Of course when you're the only ISP that won't charge someone over $130 per month for a tenuous satellite signal with a monthly 20Gb download cap, you can get away with some pretty abysmal "customer" "service".

This is why you haven't seen a play report for a role-playing game (or any game, really) in over a month: our internet speed is so slow that it cannot support a Hangout game. So, being about an hour away from the closest approximation of civilization and itching to roll some dice (even "normal" six-siders), we decided to give Forgotten Souls a shot.

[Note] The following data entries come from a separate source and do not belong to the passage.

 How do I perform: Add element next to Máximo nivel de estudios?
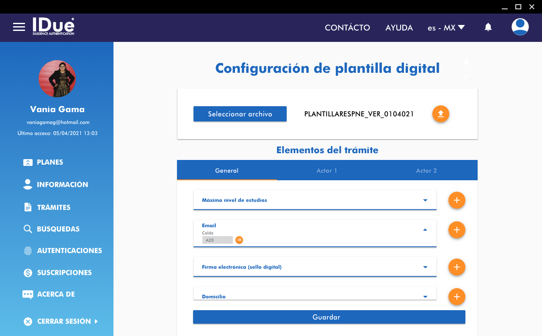click(456, 200)
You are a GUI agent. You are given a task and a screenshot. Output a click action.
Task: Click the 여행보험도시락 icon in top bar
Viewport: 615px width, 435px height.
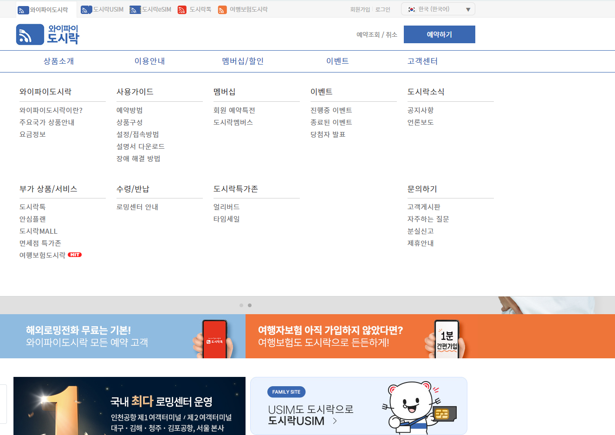(x=222, y=9)
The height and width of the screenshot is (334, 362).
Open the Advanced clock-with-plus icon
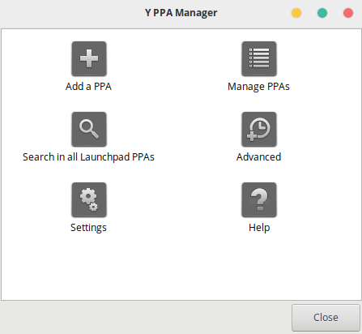coord(259,129)
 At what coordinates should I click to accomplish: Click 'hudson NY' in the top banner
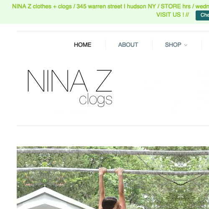click(x=141, y=6)
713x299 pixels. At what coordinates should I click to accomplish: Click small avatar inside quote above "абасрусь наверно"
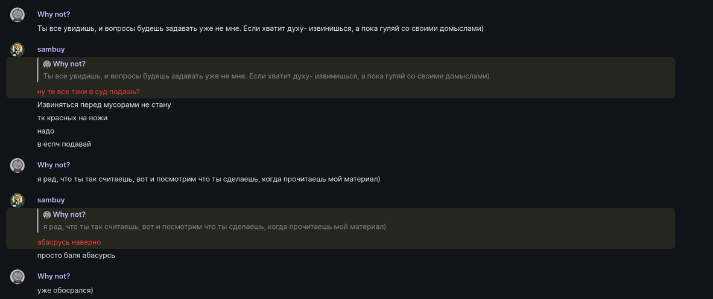click(47, 215)
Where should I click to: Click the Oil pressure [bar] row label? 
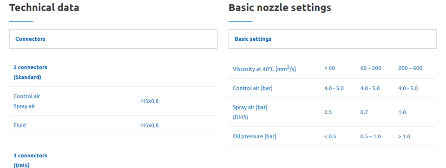254,136
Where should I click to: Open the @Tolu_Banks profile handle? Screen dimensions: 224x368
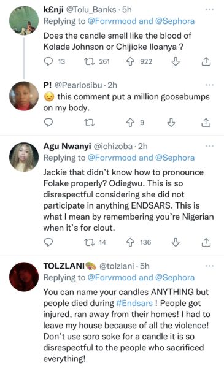91,10
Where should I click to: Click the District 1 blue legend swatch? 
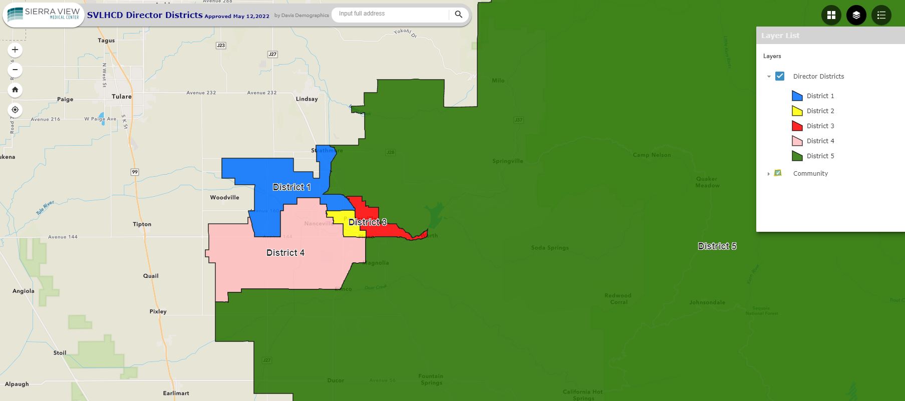coord(797,96)
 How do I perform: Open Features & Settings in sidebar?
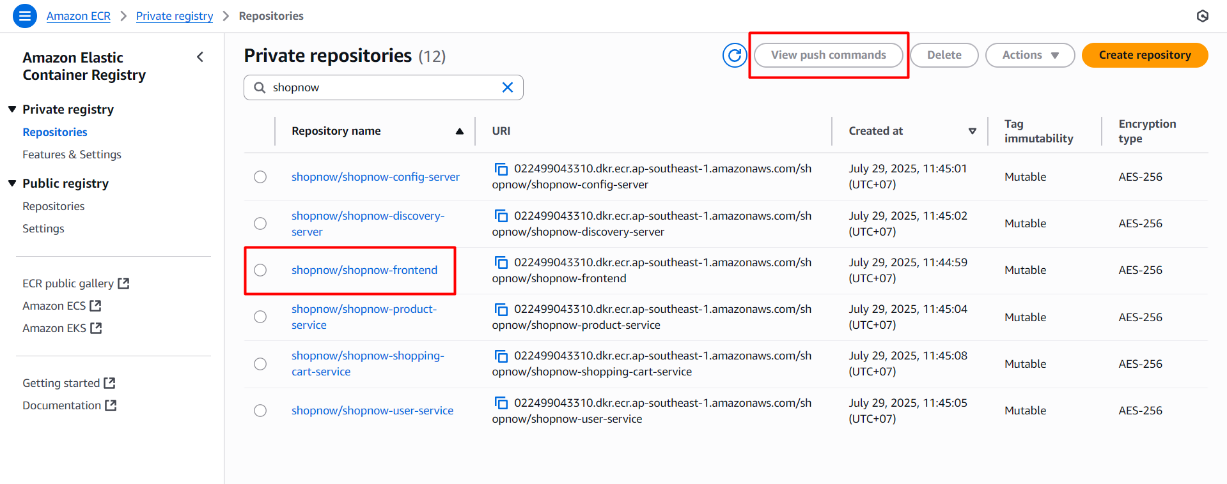tap(72, 155)

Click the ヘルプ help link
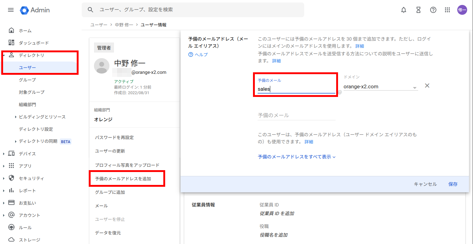pos(198,54)
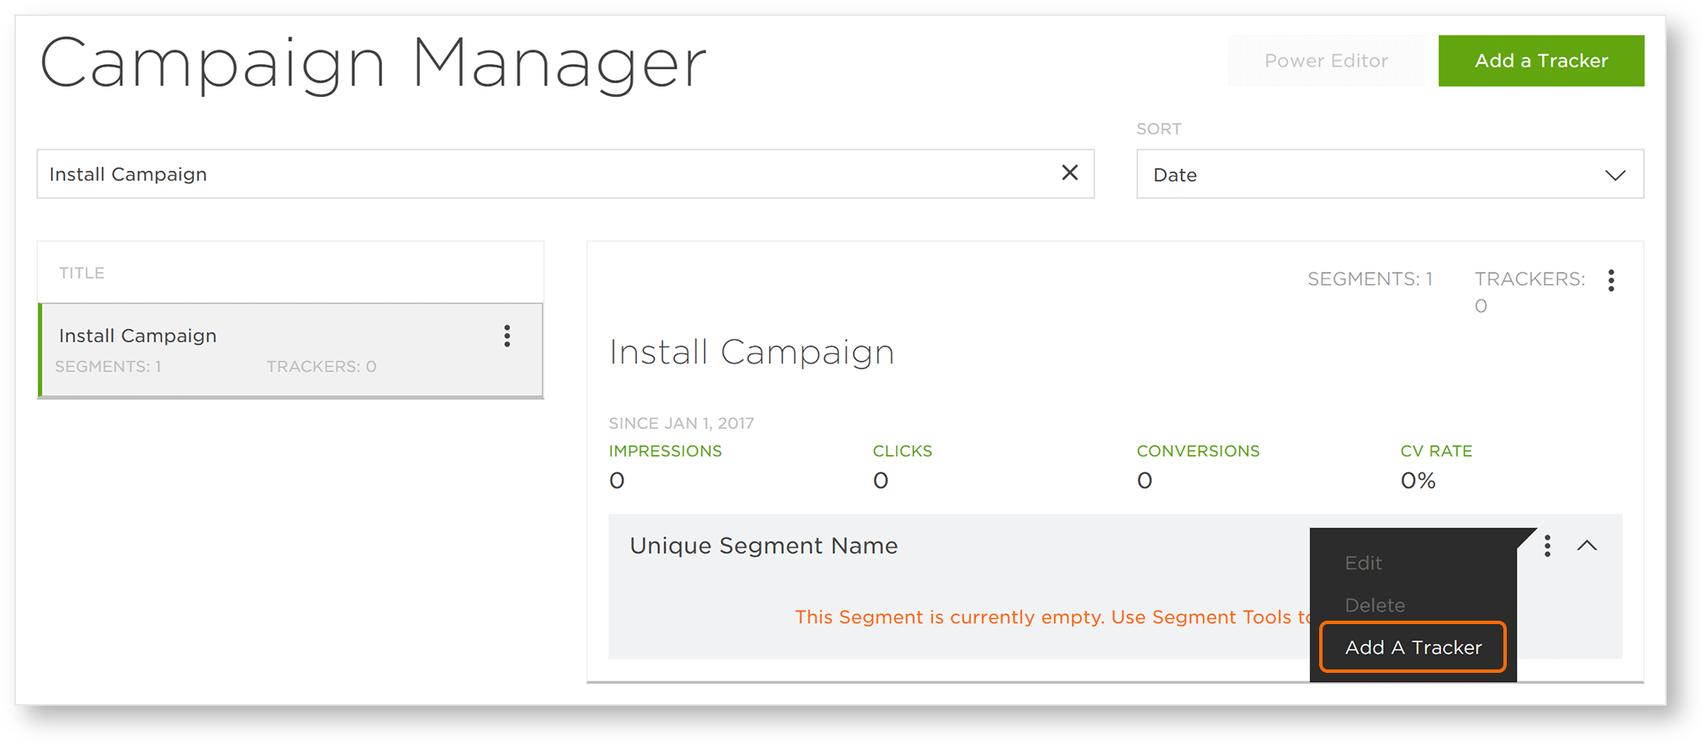Open the campaign detail panel kebab menu

pyautogui.click(x=1611, y=280)
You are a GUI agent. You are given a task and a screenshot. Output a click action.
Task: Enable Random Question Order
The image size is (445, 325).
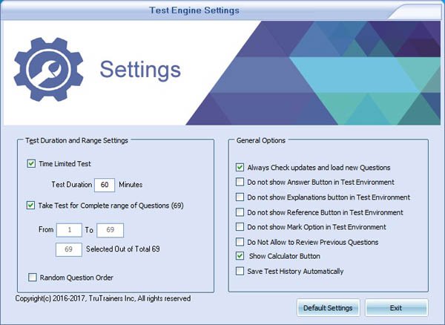coord(33,277)
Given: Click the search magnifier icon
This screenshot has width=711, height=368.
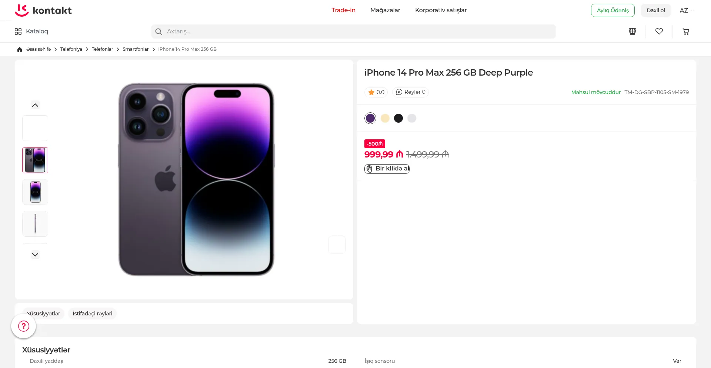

This is billed as a "fully cooperative expansion" for Descent, but it's not really an expansion so much as a single, massive quest with all the parts necessary to run it cooperatively (and only cooperatively): you get a deck of Exploration, Activation, and Peril cards, as well as a "track sheet" that is used to, well, track your Fate, Doom, and Loot.

To setup the quest you pull out the starting and three numbered main encounters from the Exploration deck, divide the rest of the deck into three smaller decks, shuffle one of the main encounters into each of them, then finally stack them so that each encounter will be drawn in order from one to three.

You then build the starting room with tiles, and—as with "normal" Descent—populate it with monsters and search tokens based on the number of players, and from there it's anyone's guess. Basically the goal is to clear the encounter, open the door, draw another Exploration card, build the room, clear the new encounter, and rinse and repeat until you either finish the third main encounter...or die trying.

Each Exploration card tells you what room you need to build, which like the starting room also determines what monsters and Search tokens are present, if any, based on the number of heroes present: since it was just the two of us, we basically only ever had to deal with two monsters at a time (a master and a minion).

There is also encounter text that tells you what has to be done to clear it—which can have both good and bad conditions—or the card might just keep smacking you with something bad until you clear it. Sometimes it'll be something simple like "kill all the monsters", and other times you'll have to catch a Search token before it gets to the exit of the room.


Once the encounter is cleared you can then head over and open the door (doors cannot be opened while the card is still in play), after which you draw a new Exploration card, build and populate the room, check the encounter text, etc. You gotta be quick, because if the Overlord phase starts and there is no active encounter, you get to draw a Peril card and advance the Fate token by one.

But wait, you're obviously thinking at this point in time (as opposed to what the hell are Peril cards, or Fate/Doom tokens): if there's no Overlord, why does he still get a phase? I'm glad/assuming you thought that: during the "Overlord" phase you check the encounter card, and run through all the things in the red section. Sometimes this is as simple as advancing the Doom or Fate token, or resolving a Peril card, and sometimes it has you roll a die to spawn more monsters.

Monster activation is also part of the Overlord phase: once you're done with the encounter text you draw an Activation card, find whatever monster is on the board, and run through the steps.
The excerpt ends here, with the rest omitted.